Entries taken from a collection:
== Segment start ==

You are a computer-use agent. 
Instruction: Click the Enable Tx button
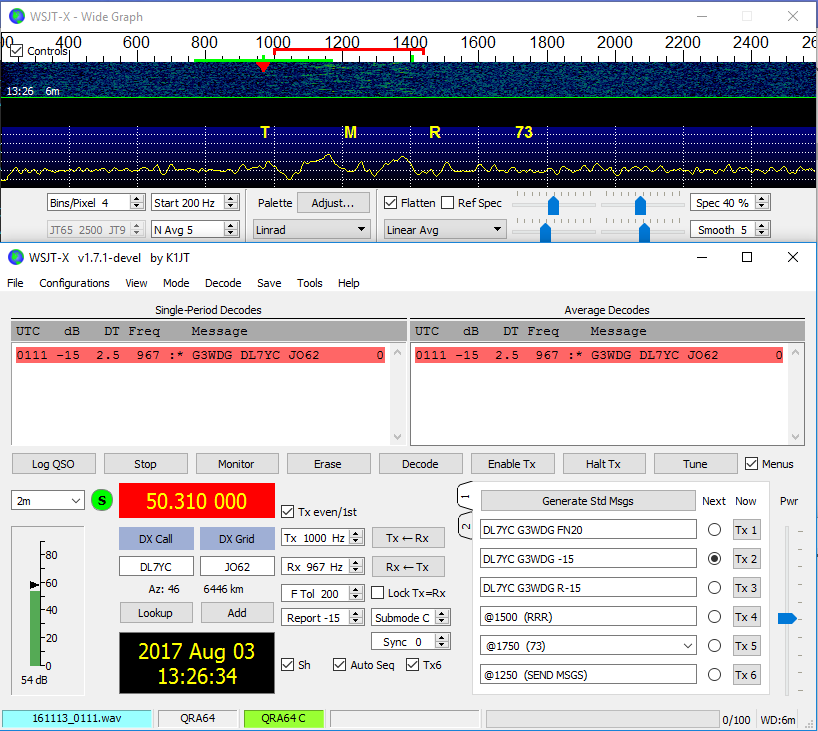(x=512, y=464)
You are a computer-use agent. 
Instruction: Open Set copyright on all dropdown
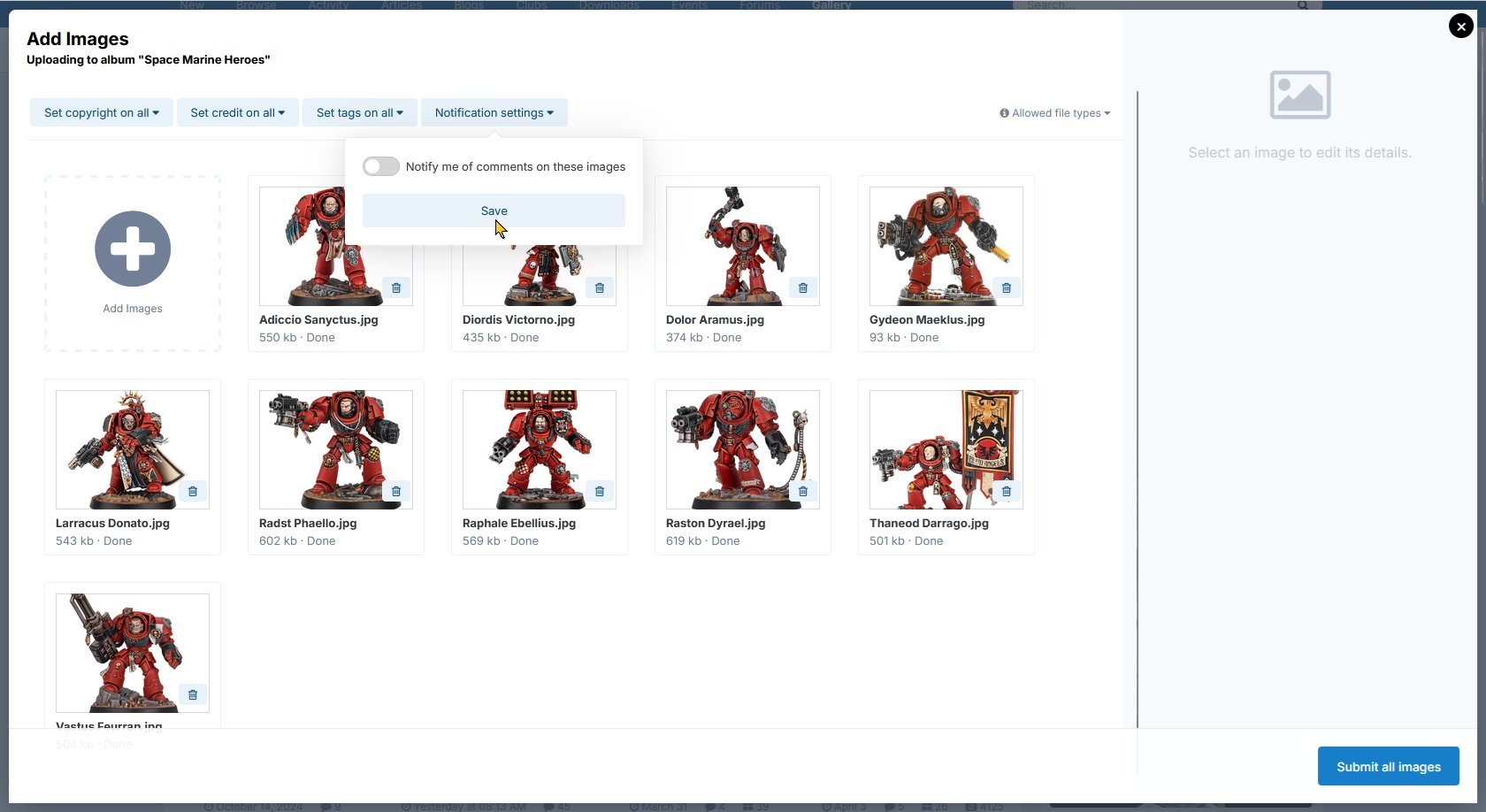pyautogui.click(x=102, y=112)
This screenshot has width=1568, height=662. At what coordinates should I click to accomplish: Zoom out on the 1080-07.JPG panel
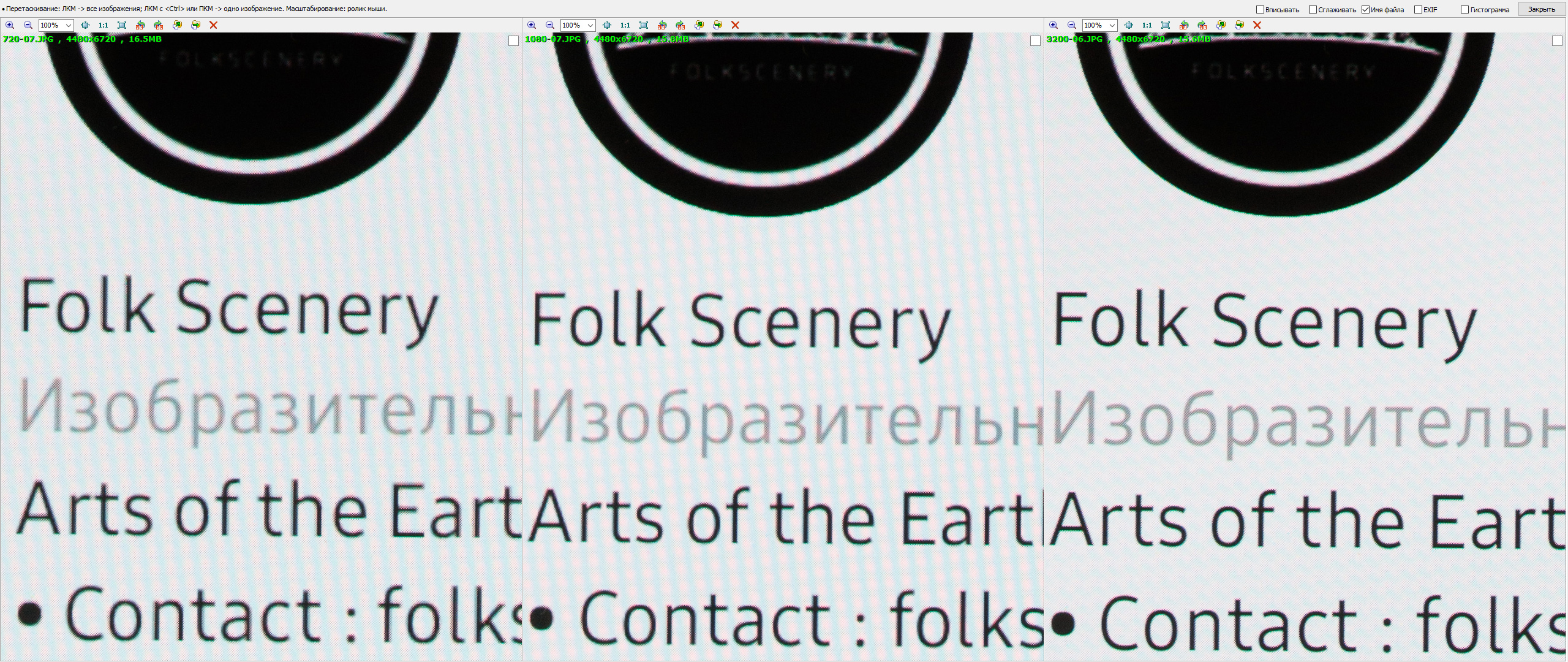tap(550, 25)
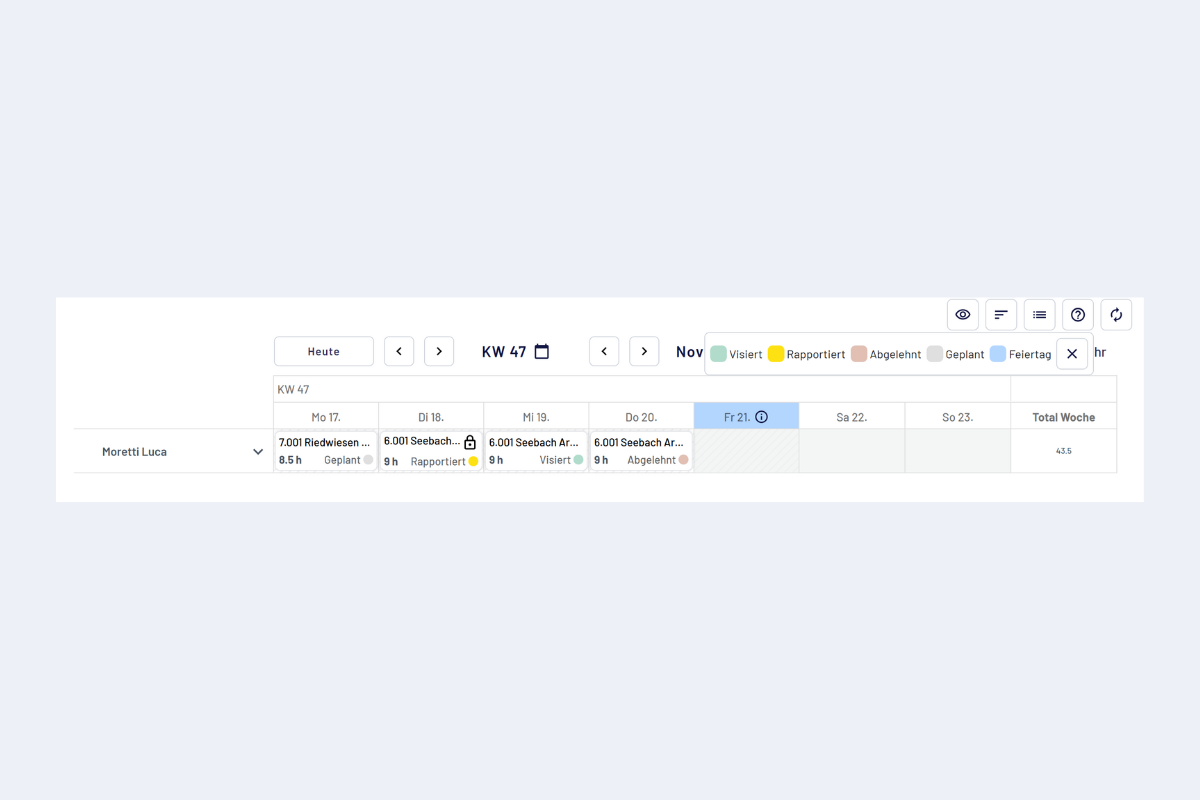This screenshot has height=800, width=1200.
Task: Go to previous month arrow
Action: pos(604,352)
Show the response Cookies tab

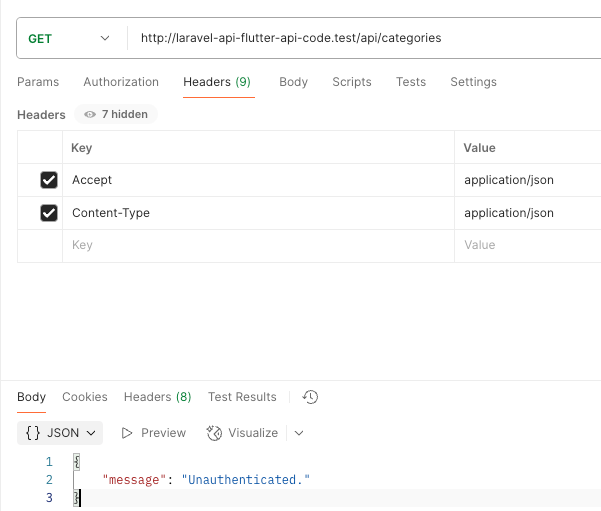(x=85, y=397)
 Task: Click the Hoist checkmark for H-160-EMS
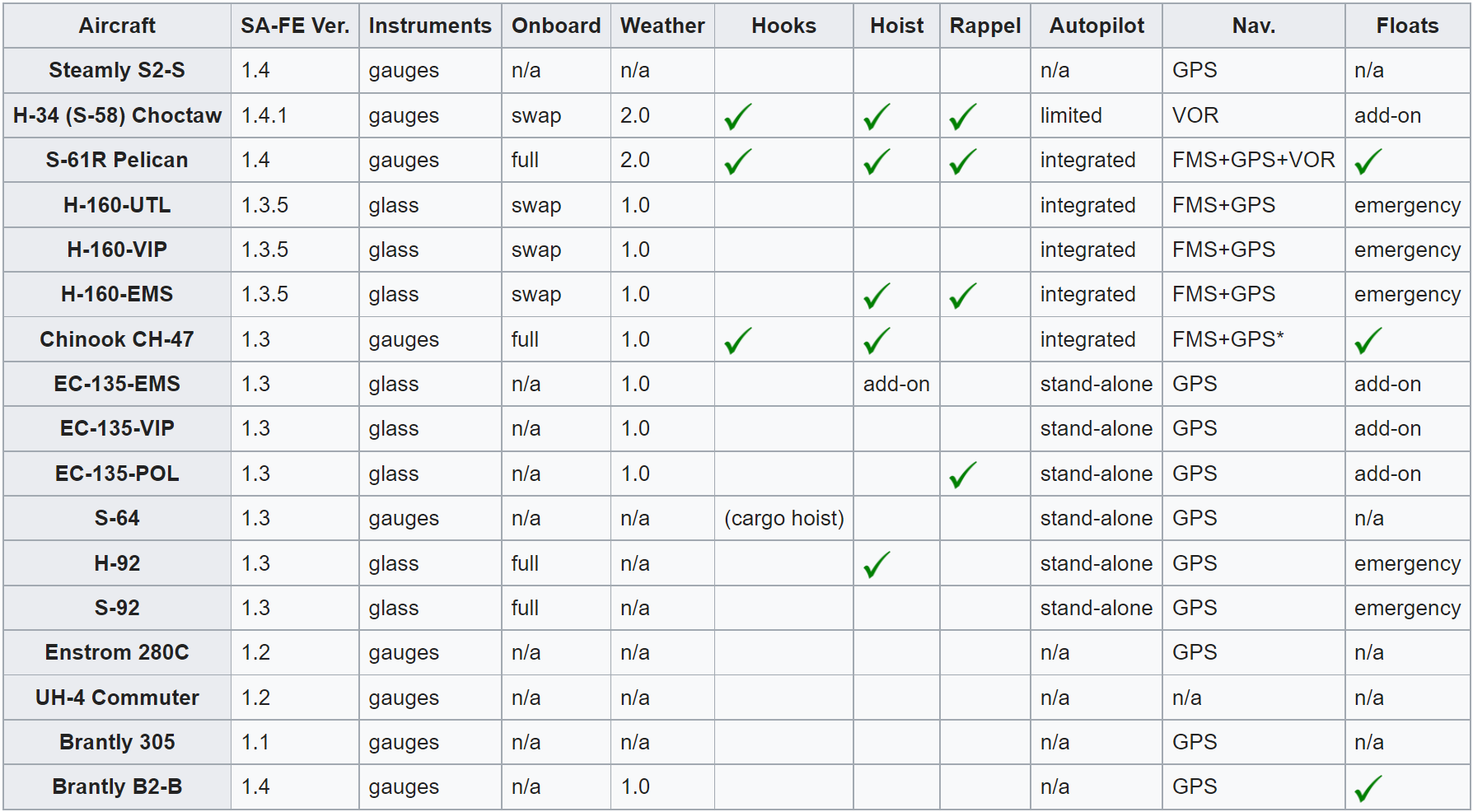tap(877, 295)
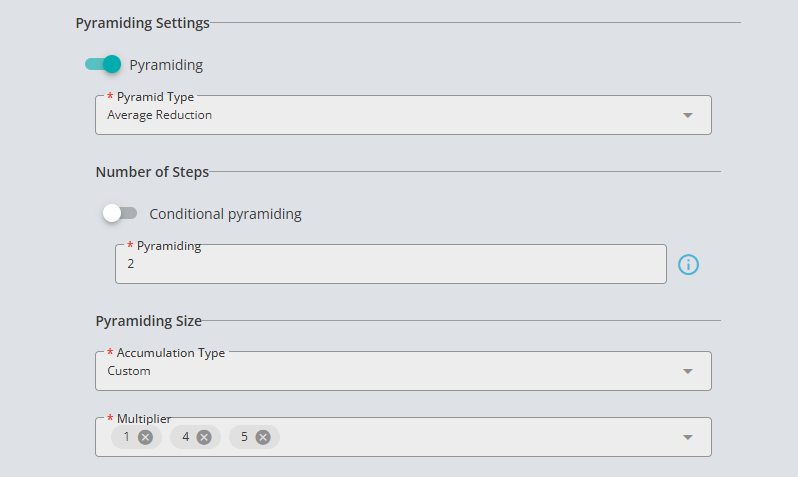Click the multiplier chip labeled 4
This screenshot has width=798, height=477.
(x=186, y=437)
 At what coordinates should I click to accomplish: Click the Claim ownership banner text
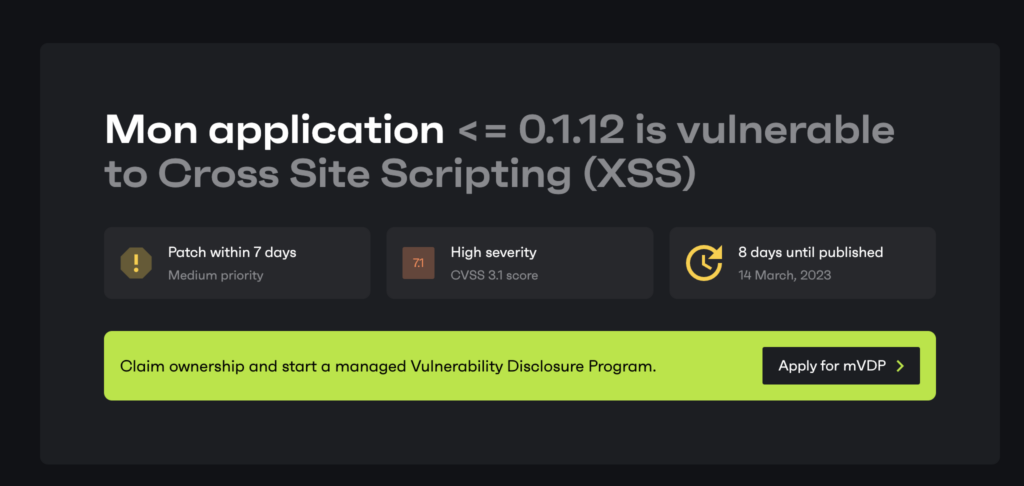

== Segment end ==

**TASK REQUIREMENTS**
What is wanted is an exact copy of the lines from the line with "Task: Click the" through the end of the records, both ends included, pictures excluded.

**WRITTEN RESPONSE**
 Task: Click the Hoist checkmark for H-160-EMS
tap(877, 295)
Click the multiplier chip labeled 4
This screenshot has width=798, height=477.
(x=186, y=437)
 At what coordinates should I click to accomplish: Click the Claim ownership banner text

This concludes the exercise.